- **EXERCISE PASSAGE**:
She was almost gone, and then she was gone.

It was a complete accident that I happened to be the last person that saw my mother awake and alive, and that I was the last person that she saw. (Although I said in a previous post that I wouldn’t have changed how I handled anything, if I could have managed to avoid being the last person that she saw, or being the last person to see her alive, I might have changed this, because I didn’t intend it, and it forced me to make one more decision with regard to her. As mentioned in previous posts, I didn’t want to have to be in this situation in the first place. None of it. But I was… so I had to make decisions based on the circumstances.)

The morning of my mother’s death — although, at this point, I’m referring to her as my mother rather than getting belligerent or trying to be dramatic and calling her “the one who gave birth to me” or something, because that would be belligerent and dramatic, and that has never been what I’ve been going for with this at all — I happened to see her awake as I was chasing her dog down, making sure that she had been let back in the house and that she wasn’t up to anything that she wasn’t supposed to be up to. After being released from the hospital one city over, she had been put on Hospice, and they had loaned us a bed… and the only place that we could put it was in the living room, so this involved me coming into the living room to find her dog, make sure that she was in the house, and get her settled down (again) for the evening. Or, shall I say, very early morning at this time. We had been told by the Hospice nurse that had come out to our house that my mother was beginning to enter the active stage of dying and that she did not have much longer left to live. Bub was actively avoiding going anywhere near her hospital bed, although it was peculiar to notice that before she had been transported back to the house by ambulance and loaded into the bed, he was just fine playing in the bed and was certainly curious about it… when she herself was not in it. But I digress…

At any rate, she saw me, and I saw her actually look over to me.

- **ASSIGNMENT**:
Answer these from the text above about a mother's death:
(a) What does the writer say happened by complete accident?
(b) Where was the bed that Hospice loaned put?
(c) What was Bub actively avoiding?

- **SUPPLIED DATA**:
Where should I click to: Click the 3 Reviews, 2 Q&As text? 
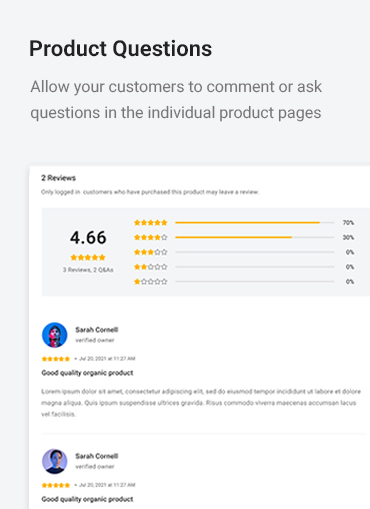point(88,270)

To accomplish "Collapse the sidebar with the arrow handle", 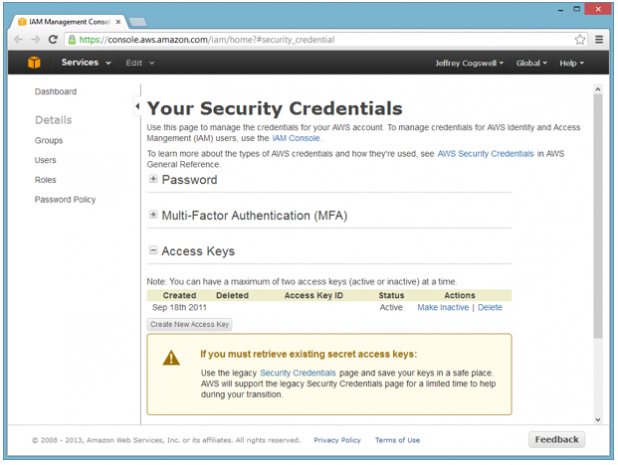I will click(x=137, y=106).
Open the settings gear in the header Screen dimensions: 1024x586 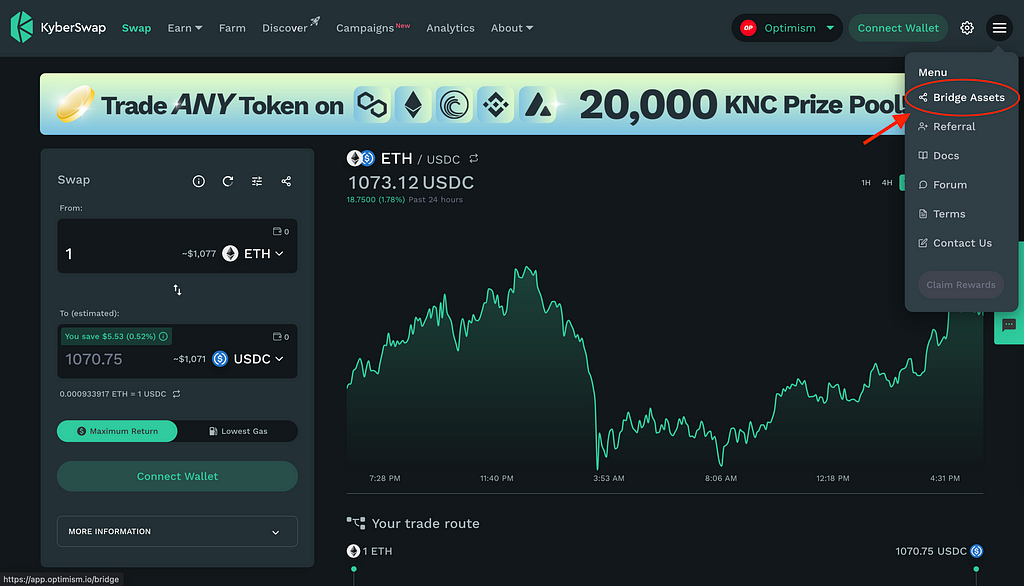(967, 27)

- **TASK SOLUTION**:
(a) The writer happened to be the last person who saw the mother awake and alive, and the last person she saw.
(b) In the living room.
(c) Going anywhere near her hospital bed.